Track down each line below containing the string "Visit" and copy it.

Stored data entries
Start of Block
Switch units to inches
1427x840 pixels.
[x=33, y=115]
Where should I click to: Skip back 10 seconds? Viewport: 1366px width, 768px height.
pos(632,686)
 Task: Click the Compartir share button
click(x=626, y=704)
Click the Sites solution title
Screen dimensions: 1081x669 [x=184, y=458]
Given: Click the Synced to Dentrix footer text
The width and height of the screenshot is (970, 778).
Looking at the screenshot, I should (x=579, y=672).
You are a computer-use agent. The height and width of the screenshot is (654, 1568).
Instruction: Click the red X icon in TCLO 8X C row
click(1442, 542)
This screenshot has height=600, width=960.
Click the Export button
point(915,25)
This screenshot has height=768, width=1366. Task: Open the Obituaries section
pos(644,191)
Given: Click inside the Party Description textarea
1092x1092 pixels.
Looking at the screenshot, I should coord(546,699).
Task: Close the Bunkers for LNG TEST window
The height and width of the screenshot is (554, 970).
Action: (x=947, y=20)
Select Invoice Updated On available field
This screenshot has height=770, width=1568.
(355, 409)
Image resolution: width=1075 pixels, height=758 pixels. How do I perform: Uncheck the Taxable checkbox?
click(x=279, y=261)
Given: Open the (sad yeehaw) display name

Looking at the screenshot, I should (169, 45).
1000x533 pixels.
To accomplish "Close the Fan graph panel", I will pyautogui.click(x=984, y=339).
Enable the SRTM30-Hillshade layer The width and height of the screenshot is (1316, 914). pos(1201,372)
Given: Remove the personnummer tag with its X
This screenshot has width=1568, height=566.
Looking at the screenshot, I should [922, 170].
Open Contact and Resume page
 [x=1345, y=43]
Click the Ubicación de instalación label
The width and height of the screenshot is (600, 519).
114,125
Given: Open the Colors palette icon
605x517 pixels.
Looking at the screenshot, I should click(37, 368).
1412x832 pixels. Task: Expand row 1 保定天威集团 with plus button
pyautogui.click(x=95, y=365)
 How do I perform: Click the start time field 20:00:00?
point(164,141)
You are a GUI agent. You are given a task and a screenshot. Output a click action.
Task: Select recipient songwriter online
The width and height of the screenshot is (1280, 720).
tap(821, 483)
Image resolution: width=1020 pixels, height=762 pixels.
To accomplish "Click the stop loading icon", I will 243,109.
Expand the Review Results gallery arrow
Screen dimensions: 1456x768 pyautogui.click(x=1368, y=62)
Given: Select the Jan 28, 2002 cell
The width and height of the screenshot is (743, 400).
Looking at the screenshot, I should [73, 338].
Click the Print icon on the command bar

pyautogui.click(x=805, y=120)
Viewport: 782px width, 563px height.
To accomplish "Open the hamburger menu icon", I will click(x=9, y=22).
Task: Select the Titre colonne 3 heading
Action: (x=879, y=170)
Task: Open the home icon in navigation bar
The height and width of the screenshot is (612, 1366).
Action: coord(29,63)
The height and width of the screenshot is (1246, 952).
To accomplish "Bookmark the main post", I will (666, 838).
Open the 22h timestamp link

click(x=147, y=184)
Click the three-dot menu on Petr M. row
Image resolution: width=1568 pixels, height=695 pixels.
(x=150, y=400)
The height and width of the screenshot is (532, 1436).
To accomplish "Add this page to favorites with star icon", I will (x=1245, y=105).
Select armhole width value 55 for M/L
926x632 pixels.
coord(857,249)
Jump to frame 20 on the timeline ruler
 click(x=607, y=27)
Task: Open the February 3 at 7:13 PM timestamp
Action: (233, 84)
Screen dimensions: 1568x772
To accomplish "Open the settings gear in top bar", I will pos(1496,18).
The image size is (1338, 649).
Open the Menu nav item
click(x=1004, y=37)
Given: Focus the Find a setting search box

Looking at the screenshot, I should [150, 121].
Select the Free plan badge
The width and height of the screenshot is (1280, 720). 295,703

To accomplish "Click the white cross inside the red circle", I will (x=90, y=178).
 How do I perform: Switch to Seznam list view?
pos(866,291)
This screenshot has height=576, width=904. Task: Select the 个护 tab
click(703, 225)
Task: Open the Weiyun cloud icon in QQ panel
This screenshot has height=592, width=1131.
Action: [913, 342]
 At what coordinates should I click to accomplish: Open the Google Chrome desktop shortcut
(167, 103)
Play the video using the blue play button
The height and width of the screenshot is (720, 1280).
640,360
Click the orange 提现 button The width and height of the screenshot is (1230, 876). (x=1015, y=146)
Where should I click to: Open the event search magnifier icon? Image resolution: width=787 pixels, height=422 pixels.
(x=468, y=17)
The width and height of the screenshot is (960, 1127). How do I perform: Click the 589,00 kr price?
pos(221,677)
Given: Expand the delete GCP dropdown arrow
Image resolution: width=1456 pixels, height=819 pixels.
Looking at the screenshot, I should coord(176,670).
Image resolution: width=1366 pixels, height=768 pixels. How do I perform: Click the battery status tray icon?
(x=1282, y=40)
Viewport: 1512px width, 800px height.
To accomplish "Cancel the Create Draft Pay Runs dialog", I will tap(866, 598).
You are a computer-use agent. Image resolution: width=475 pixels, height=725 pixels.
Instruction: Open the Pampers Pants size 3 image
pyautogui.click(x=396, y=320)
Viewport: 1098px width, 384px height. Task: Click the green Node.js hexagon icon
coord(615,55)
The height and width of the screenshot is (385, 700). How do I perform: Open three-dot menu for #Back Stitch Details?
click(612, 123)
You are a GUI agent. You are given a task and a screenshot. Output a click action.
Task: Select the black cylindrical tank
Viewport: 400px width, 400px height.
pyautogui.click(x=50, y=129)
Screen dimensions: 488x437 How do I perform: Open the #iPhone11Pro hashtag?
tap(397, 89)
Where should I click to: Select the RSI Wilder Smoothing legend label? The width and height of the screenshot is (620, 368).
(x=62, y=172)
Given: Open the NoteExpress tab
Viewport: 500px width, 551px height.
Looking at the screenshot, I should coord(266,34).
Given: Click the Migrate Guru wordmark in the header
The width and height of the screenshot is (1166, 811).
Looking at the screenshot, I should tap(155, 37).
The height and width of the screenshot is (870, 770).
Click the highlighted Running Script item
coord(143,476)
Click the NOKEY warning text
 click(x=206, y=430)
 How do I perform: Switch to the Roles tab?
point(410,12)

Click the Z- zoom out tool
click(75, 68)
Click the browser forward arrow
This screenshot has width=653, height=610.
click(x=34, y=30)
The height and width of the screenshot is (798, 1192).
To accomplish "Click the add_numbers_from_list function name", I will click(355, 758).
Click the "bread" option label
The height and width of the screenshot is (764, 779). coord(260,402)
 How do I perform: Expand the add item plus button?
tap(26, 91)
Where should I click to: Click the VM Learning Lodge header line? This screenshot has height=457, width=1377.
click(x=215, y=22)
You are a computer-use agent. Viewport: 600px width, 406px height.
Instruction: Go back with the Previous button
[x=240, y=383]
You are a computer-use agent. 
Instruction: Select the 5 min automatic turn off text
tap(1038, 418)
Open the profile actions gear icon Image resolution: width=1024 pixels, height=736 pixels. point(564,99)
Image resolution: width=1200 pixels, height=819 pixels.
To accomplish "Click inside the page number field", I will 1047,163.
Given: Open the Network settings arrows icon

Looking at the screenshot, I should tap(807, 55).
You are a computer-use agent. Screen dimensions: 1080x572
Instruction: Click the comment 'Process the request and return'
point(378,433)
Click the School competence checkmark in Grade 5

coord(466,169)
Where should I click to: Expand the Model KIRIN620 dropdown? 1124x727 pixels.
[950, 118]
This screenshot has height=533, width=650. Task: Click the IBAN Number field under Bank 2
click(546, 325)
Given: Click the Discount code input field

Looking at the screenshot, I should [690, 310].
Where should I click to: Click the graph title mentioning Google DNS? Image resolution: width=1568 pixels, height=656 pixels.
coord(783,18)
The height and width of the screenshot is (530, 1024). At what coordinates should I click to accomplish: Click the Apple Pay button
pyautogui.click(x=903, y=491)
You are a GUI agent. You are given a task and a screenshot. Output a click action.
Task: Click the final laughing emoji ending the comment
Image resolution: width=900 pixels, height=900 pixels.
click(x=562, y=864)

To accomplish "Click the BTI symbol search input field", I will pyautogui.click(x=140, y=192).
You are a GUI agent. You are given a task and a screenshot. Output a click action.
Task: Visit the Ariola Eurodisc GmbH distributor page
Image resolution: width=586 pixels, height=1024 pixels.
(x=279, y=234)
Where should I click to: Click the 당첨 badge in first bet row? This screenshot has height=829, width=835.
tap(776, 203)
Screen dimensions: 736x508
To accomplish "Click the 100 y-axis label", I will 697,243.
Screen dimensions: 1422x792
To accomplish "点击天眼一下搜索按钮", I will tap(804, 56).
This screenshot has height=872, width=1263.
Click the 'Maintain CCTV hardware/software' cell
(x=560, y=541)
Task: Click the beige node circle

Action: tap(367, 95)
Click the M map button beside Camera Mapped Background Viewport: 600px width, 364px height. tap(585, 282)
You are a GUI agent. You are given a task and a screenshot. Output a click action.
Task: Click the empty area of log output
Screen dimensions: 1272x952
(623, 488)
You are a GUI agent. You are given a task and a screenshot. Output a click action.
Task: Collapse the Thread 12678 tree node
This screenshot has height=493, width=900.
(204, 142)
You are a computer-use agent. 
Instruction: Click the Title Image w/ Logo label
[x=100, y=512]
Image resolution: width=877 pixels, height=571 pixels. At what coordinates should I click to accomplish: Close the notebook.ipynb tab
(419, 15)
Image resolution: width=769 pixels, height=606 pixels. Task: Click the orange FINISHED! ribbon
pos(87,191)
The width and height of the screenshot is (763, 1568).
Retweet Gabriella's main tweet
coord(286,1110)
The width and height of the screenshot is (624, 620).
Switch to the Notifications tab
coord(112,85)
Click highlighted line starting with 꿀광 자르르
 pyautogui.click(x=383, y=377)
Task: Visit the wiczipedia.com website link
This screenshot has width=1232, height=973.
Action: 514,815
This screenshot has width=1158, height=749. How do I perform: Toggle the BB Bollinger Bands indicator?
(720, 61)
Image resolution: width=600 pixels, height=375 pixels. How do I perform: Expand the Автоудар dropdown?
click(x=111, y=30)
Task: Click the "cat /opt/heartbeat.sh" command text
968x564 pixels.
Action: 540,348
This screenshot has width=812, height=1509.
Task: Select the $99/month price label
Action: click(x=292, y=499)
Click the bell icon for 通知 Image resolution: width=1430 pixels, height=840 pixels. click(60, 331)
End of Block
▶ **Solution for this problem**
Task: Visit the Ariola Eurodisc GmbH distributor page
Task: Visit the wiczipedia.com website link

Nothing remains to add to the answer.